Do you recall the actual demolition of the statue?
“It was a surprise to me because there were no official comments about it. There was nothing in the newspapers.
“It was done during the night. The first attempt wasn’t successful: Only the knee and elbow of the Stalin statue were destroyed.
“They had a second attempt during the next night and then demolished everything.
“I had my first opportunity to get into the space under the monument in 1989, just after the Velvet Revolution.
“There was still a big pile of small pieces of stone and all of us tried to find, for instance, Stalin’s bottom or finger or nose [laughs].
“But it was all in small particles and it wasn’t possible to find something like that.”
Now that spot is occupied by a metronome, as you mentioned. Isn't there some connection between the metronome and Havel?
“No. There was a connection between the Liberty Bell, the students’ piece there, and Havel.
“Because when Havel was elected president, the American president, George Bush senior, came to Prague and had a speech on Wenceslas Square and he brought a small model of the Liberty Bell.
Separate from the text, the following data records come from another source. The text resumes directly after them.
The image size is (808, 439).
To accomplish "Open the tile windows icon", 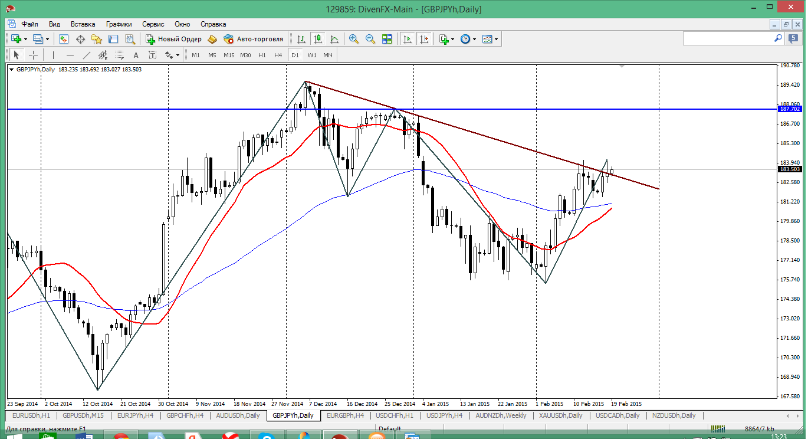I will click(387, 39).
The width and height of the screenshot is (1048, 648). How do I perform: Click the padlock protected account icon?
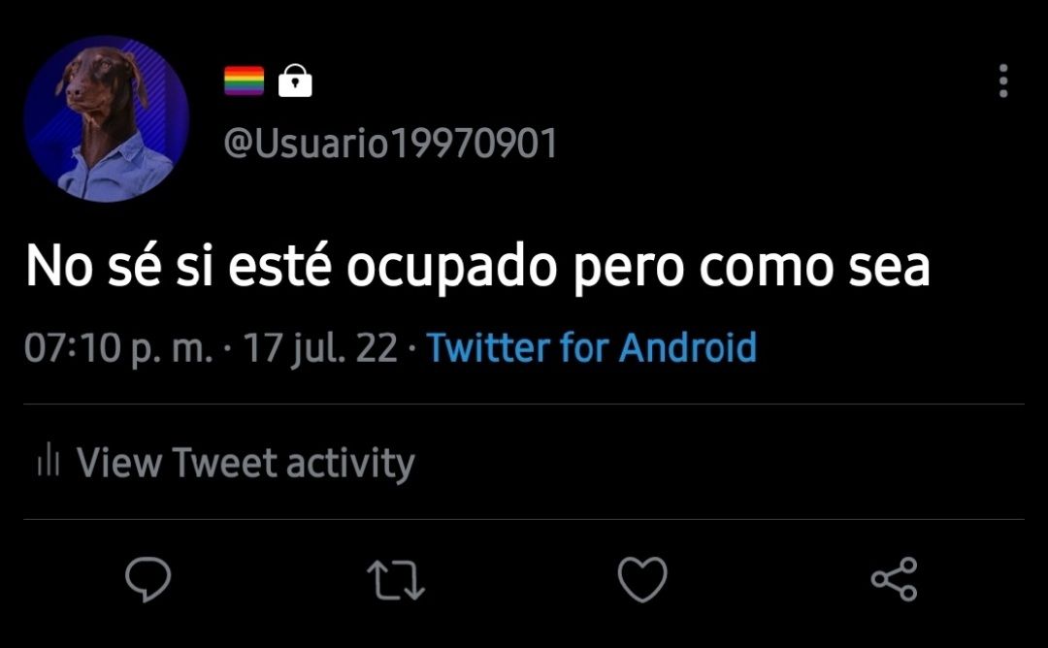coord(295,81)
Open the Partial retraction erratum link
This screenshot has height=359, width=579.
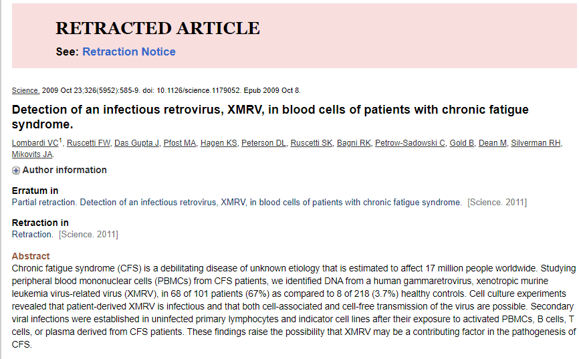coord(237,202)
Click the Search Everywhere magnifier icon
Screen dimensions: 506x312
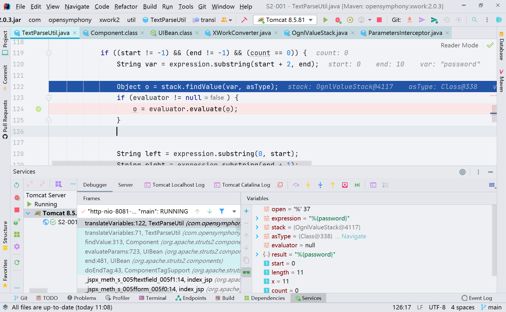[474, 20]
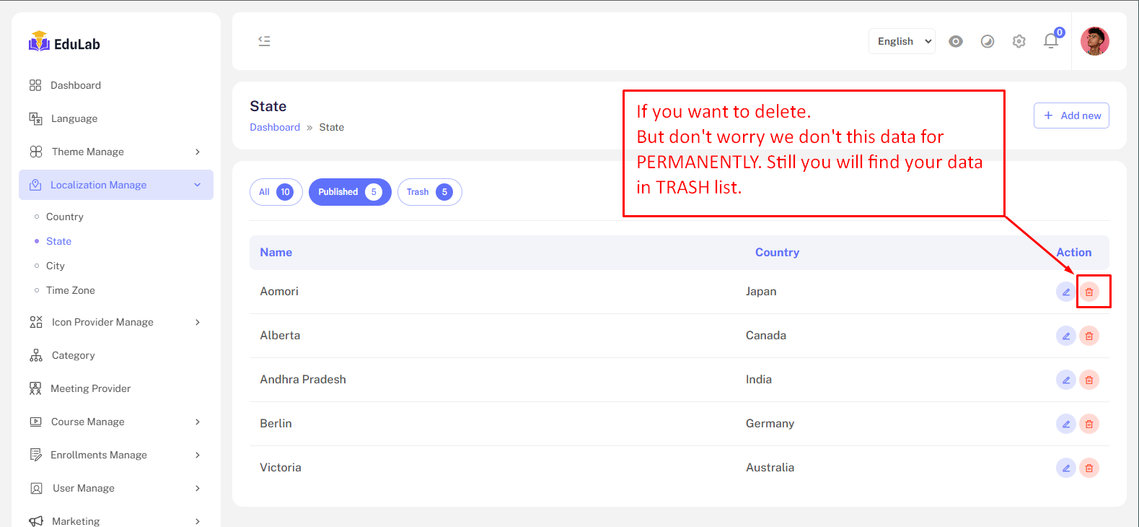Show the All states tab

[276, 192]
“The history is very interesting. The first Liberty Bell, a very big one, was created in the US at the beginning of the 1920s and sent to President Tomáš Garrigue Masaryk.
“Because the original Liberty Bell had disappeared during the Communist period and nobody knew where it could be.
“And an old lady wrote me a letter saying that her father, who had been a builder, had once mentioned that he had hung the bell at the top of the tower in St. Anthony’s Church in Holešovice.
“So I climbed the tower and I found the bell, which was covered with special paint to cover the inscription on the bell.
“That’s how we had the chance to find the real Liberty Bell that Woodrow Wilson sent to Czechoslovakia after 1918.
“And later Mr. Bush gave Havel a small copy of this bell – and that bell was right on the desk in his office.”
In that case, do you know how the metronome came about? Was it produced by some artist?
“Yes, the metronome was created by Mr. [Vratislav] Novák, who was professor at the School of Applied Arts after 1989.
“He made it as advertising for a show that was held at the Prague exhibition grounds in Bubeneč.
“It was the anniversary of the big exhibition of 1891. It was 100 years after.
“It was something like advertising for that exhibition. If you look at the metronome there are still inscriptions on it and one of them could tell you the story – that it’s connected with that exhibition.”